(Records for locating described items)
<<<<
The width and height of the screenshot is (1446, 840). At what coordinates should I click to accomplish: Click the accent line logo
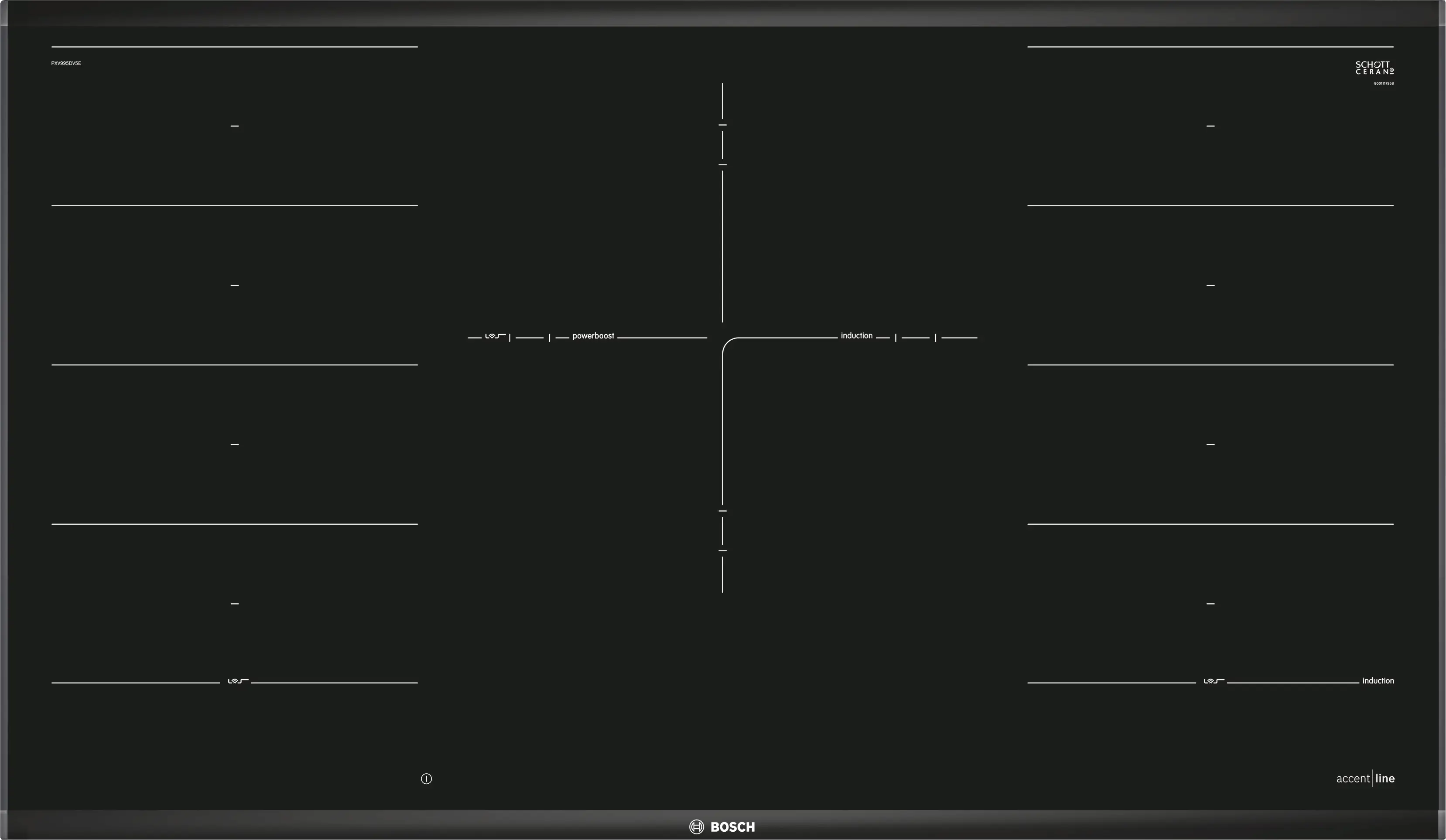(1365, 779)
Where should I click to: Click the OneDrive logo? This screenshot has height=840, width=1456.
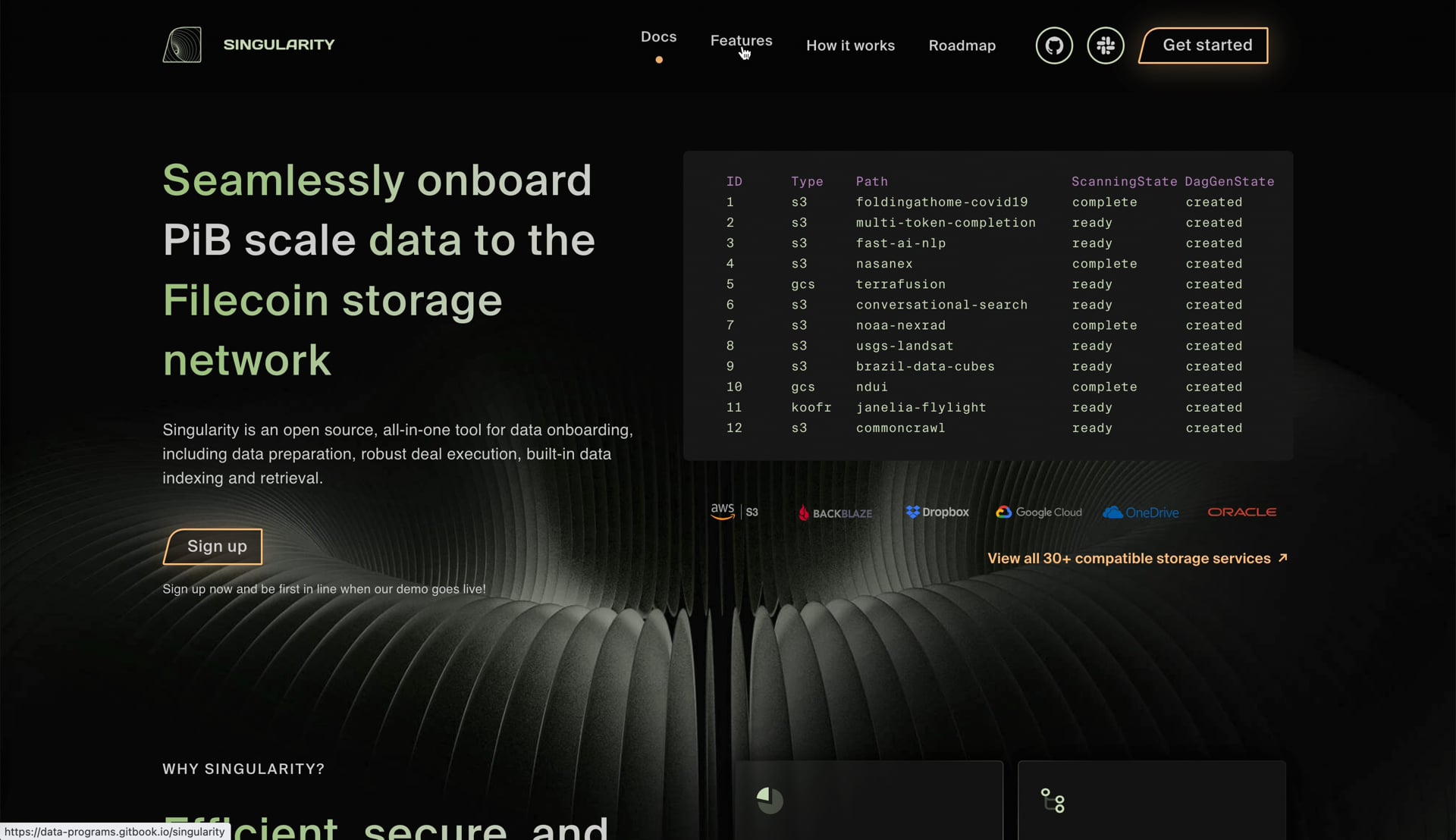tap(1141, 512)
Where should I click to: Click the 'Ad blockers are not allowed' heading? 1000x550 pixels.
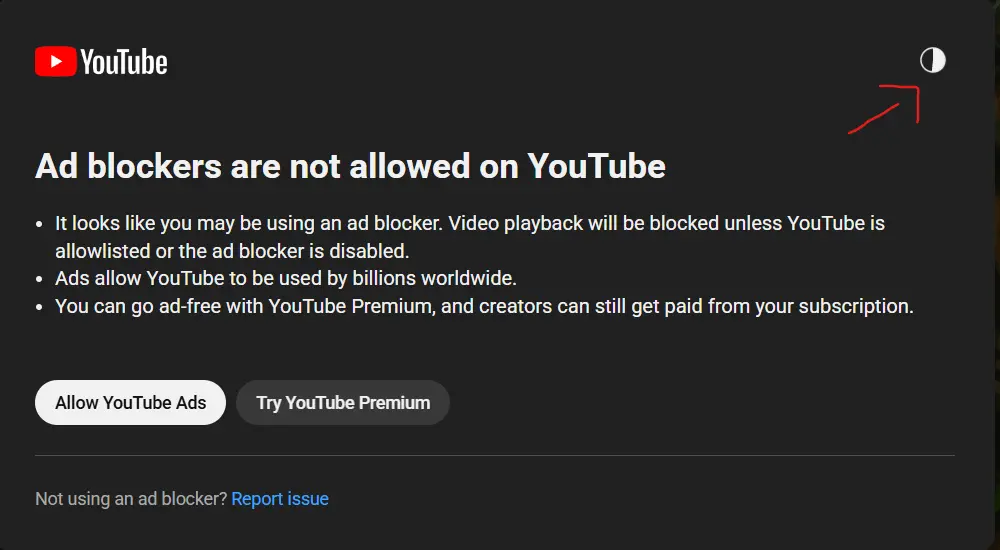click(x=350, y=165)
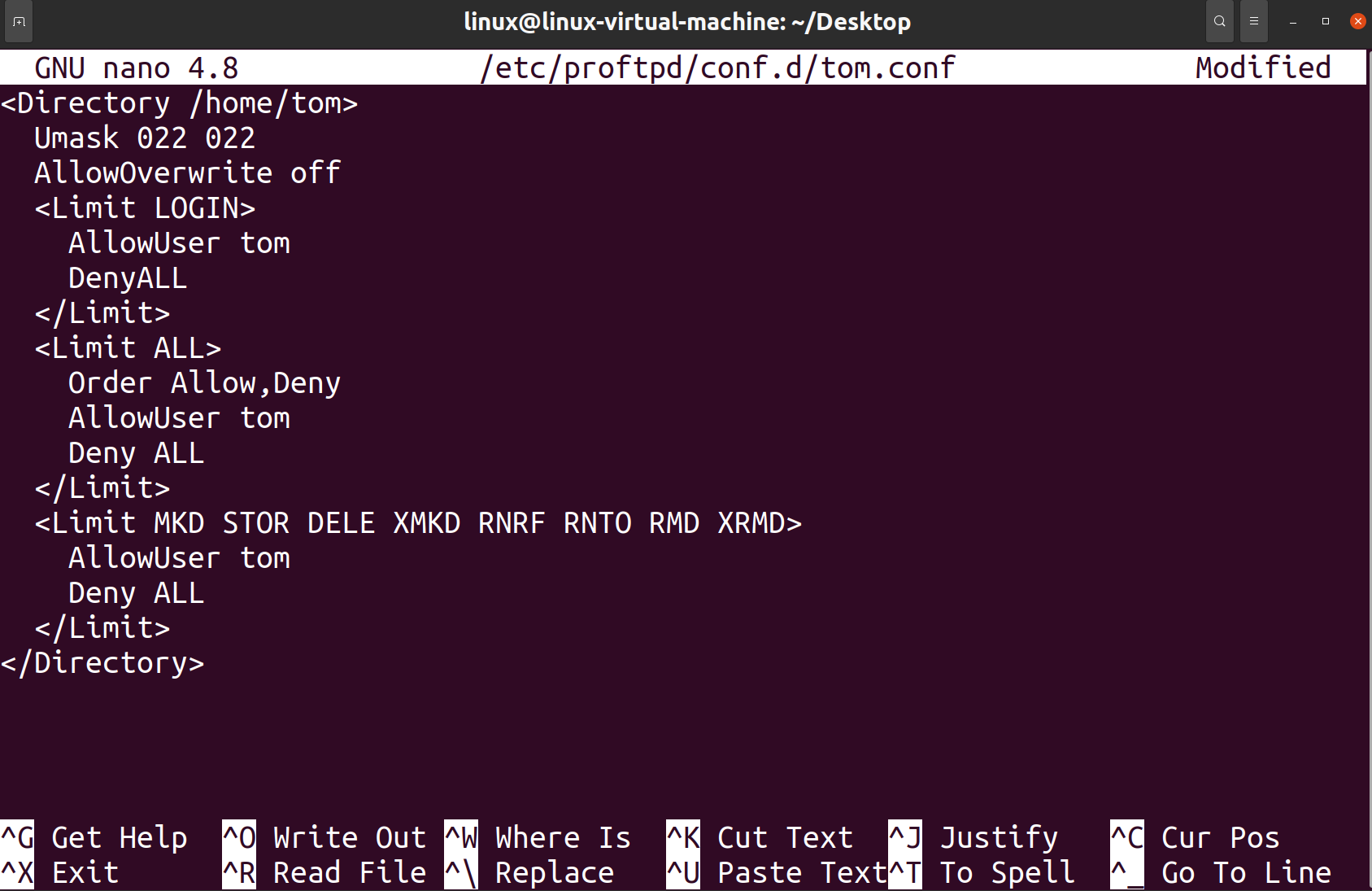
>>>>
Please copy out the lines of the material above word for word, leaving out the pictures.

# WRITTEN RESPONSE
The width and height of the screenshot is (1446, 840). At what coordinates should I click to accomplish: Click the accent line logo
(1365, 779)
Where should I click to: Click the OneDrive logo? This screenshot has height=840, width=1456.
tap(1141, 512)
Where should I click to: Click the 'Ad blockers are not allowed' heading? 1000x550 pixels.
click(x=350, y=165)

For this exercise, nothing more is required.